Understanding the outlook for home buying can be complex, especially when navigating the various types of mortgage options available. Among these, the qualified mortgage, also known as QM, is highlighted as a significant concept introduced to protect consumers and ensure that borrowers are given loans they can afford over the long term.
Set as part of the Dodd-Frank Wall Street Reform and Consumer Protection Act in response to the 2008 financial crisis, qualified mortgages are designed with rigid requirements that lenders must follow to make loans safer and more transparent. This upper hand not only aims to regulate risky lending practices but also to provide a plan that encourages responsible lending and borrowing.
What is a Qualified Mortgage?
A qualified mortgage (QM) is a type of home loan that follows a set or fixed standard and is created to make sure that borrowers have a reasonable ability to repay their loans.
As mentioned earlier, the QM system was introduced as part of the Dodd-Frank Wall Street Reform and Consumer Protection Act, which is a legislative response to the financial crisis of 2007–2008, which was in part fueled by extensive careless lending practices.
The Consumer Financial Protection Bureau (CFPB) established these standards to regulate and manage risky loan features. This includes high debt-to-income ratios, interest-only payments, and negative amortization, thereby promoting safer and more sustainable lending and borrowing practices.
Types of Qualified Mortgages
There are two main subcategories of this type of mortgage. If you would like to learn more about them, this section will be quite useful:
- General-definition qualified mortgage
- Small-creditor qualified mortgage
General-definition qualified mortgage
A general-definition qualified mortgage is a category of loans that follow specific regulations established by the Consumer Financial Protection Bureau to ensure borrowers are given loans they can afford. These regulations include stringent debt-to-income ratio limits, the prohibition of risky loan features, and a cap on points and fees charged to the borrower.
Small-creditor qualified mortgage
Small-creditor qualified mortgages are a specific subset of QMs customized for smaller lenders like credit unions and community banks. What’s more, they have less than $2 billion in assets and originate a low volume of mortgages annually. Compared to general-definition qualified mortgages, these loans have some flexibility in underwriting criteria, recognizing the special relationship smaller creditors have with their customers and their ability to assess credit risk beyond standard metrics.
How Does It Work?
A qualified mortgage is designed to ensure borrowers get loans they can afford to repay. It does this by prohibiting risky loan features like negative amortization and interest-only payments, capping points and fees at 3% of the loan amount for loans over $100,000, and requiring lenders to make a good-faith determination of the borrower’s ability to repay the loan.

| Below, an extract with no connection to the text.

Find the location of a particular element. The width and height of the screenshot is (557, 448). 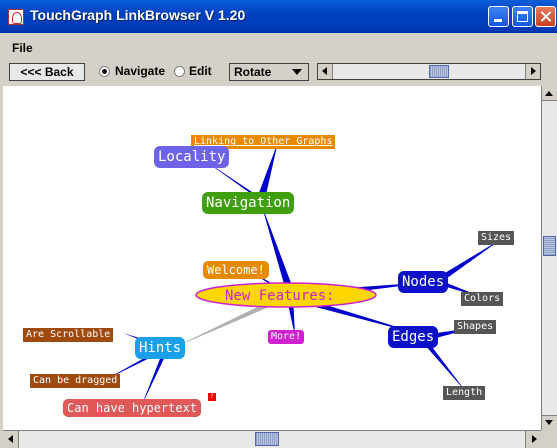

This involves assessing the borrower’s income, assets, debts, and employment, with a debt-to-income ratio capped at 43% for most loans. QMs offer legal protections for lenders who adhere to these criteria, reducing their risk of borrower claims related to the loan’s affordability. In essence, QMs aim to make the mortgage market safer for both borrowers and lenders by encouraging responsible lending practices.
Qualified Mortgage Requirements
Here is a list of the four general requirements for QM set by the Consumer Financial Protection Bureau:
- Pricing limits.
- Ability-to-pay-back rule.
- Points and fee limits.
- Risky loan restriction features.
Thus, if you want to take out a qualified mortgage, these are the eligibility criteria and requirements you need to meet.
Pros and Cons
Pros
- Encourages responsible borrowing by ensuring loans are affordable.
- Provides legal protections for lenders who follow QM guidelines.
- Protects consumers from risky loan features.
Cons
- The strict criteria can exclude some borrowers from qualifying for a mortgage.
- Limited loan feature options may not suit all borrowers’ needs.
- The 43% DTI cap may not accommodate borrowers with significant student loans or living in high-cost areas.
How to Get a Qualified Mortgage
Getting a qualified mortgage requires careful preparation and understanding of the lending criteria set by the Consumer Financial Protection Bureau (CFPB). Here’s a comprehensive guide on how to obtain a qualified mortgage:
- Access your credit score.
- Calculate your debt-to-income ratio.
- Prepare all the important documents.
- Have an understanding of the qualified mortgage eligibility criteria.
- Look around for potential lenders.
- Apply for the loan.
- Wait for approval.
- Close the loan.
After the lender has approved the loan for you, you will be credited into the bank account you provided during the application process. Next, work towards closing the loan and making payments on time.
FAQs
Can I get a qualified mortgage with a high DTI ratio?
Generally, QM loans require a DTI ratio of 43% or lower. However, exceptions exist, particularly for loans eligible for purchase by government-sponsored enterprises (GSEs) or insured by government agencies.
Are all mortgages qualified mortgages?
No, not all mortgages are QMs. Lenders with different terms and conditions may offer non-QM loans, even if they do not meet the specific criteria set by the CFPB.
By understanding the complexities of qualified mortgages, borrowers can navigate the home-buying process with greater confidence, ensuring they take on loans that are both manageable and sustainable over the long term.